The UK’s ambassador is now warning us that Brexit could take up to ten years due to the complications of finessing a trade deal. Not only could negotiations limp into the mid 2020s, but the deal reached might still be rejected by any of the 27 other countries involved during the ratification process. Still, David Davis – actually one of the better Conservative cabinet members – is more optimistic, citing 2 years as a reasonable target. This optimism overlooks the fact that the remaining EU member states can now reasonably be expected to make an example of us and could easily do so via soul-crushing bureaucracy.

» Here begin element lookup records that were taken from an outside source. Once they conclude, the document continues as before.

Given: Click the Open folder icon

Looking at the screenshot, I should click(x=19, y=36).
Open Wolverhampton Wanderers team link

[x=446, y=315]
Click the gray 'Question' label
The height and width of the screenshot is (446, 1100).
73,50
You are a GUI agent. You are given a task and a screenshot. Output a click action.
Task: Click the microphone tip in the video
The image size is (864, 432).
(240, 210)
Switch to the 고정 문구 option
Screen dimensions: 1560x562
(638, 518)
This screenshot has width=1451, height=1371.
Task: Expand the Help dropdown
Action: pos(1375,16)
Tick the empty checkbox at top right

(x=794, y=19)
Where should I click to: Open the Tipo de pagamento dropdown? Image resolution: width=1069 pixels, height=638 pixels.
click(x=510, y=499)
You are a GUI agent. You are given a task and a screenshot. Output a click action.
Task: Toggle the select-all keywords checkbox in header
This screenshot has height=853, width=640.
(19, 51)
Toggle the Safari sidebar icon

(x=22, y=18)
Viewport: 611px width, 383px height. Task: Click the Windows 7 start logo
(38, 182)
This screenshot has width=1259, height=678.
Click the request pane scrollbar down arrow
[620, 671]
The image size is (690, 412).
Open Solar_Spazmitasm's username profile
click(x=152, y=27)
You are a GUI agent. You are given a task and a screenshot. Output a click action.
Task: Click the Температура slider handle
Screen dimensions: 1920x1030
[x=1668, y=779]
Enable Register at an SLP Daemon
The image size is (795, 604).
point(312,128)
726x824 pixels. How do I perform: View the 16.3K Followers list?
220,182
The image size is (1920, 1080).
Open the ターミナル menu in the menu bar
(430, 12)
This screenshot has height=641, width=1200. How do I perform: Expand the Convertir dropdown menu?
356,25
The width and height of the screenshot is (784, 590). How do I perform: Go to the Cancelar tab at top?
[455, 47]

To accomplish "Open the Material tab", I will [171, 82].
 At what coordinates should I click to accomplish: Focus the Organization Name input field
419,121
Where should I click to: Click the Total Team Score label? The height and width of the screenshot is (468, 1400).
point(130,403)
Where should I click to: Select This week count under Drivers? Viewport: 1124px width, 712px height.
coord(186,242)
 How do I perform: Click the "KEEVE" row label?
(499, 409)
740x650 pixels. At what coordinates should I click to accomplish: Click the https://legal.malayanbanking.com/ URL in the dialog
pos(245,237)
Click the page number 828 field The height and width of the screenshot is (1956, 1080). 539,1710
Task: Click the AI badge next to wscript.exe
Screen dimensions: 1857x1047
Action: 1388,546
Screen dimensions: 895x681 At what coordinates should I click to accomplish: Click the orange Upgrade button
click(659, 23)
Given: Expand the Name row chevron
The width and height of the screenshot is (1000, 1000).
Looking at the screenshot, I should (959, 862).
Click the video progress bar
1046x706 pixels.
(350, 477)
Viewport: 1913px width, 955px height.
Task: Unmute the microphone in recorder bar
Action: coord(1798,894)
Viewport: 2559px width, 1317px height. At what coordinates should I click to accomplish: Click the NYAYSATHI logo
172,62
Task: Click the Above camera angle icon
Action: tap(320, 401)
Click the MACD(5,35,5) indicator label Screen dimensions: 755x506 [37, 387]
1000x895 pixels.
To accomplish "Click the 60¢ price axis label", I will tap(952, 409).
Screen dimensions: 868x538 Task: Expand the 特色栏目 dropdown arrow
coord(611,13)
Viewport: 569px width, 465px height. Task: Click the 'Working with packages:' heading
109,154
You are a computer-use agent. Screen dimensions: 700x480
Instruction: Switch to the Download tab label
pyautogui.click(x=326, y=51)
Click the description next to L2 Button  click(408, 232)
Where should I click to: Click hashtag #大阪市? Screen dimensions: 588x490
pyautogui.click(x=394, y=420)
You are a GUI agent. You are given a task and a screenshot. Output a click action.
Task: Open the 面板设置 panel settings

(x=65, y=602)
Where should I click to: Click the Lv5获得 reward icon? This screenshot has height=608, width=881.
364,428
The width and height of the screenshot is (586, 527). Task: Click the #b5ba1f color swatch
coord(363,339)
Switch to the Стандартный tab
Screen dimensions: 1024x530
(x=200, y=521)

It all testifies to how manipulated the debate became in the run-up to the election, with the false promises of funding for the NHS that still anger me now, and dog-whistle speeches designed to foment ethnic tension in the electorate. Sure, the EU wasn’t perfect, but extricating ourselves from an imperfect relationship with its rather downplayed benefits, from cultural exchange to trade collaboration, makes so little sense economically and politically it’s a wonder the idea hasn’t just been put out to die. Of course, it can’t: there was a referendum, remember! Meanwhile, Cameron is back to enjoying the piece and quiet of North Oxfordshire, whilst his pet project for re-election in 2015 threatens to mire the British government and taxpayer in debt and stasis.
As The Guardian notes, Donald Tusk, the president of the European Council, did warn us all before the referendum that if Brexit came to pass, it would happen slowly and painfully. He estimated it would take 7 years, with no guarantee of success in coming to a new arrangement in the partnership. The fact he isn’t shouting ‘I told you so’ to anyone who’ll listen shows how miserable the whole fiasco is to all involved, whether members of the leave or remain camps.
Through all this, while government stay tied up in Brexit, there are bigger fish to fry – not least the future prospects of Russia, a country capitalising on our European destabilisation episode in order to boost its hold on Eastern Europe for future collateral. I’m reading The Next 100 Years by George Friedman, published in 2010, and some of the predictions didn’t take 100, they’re happening now. So, 2016: it’s been newsworthy.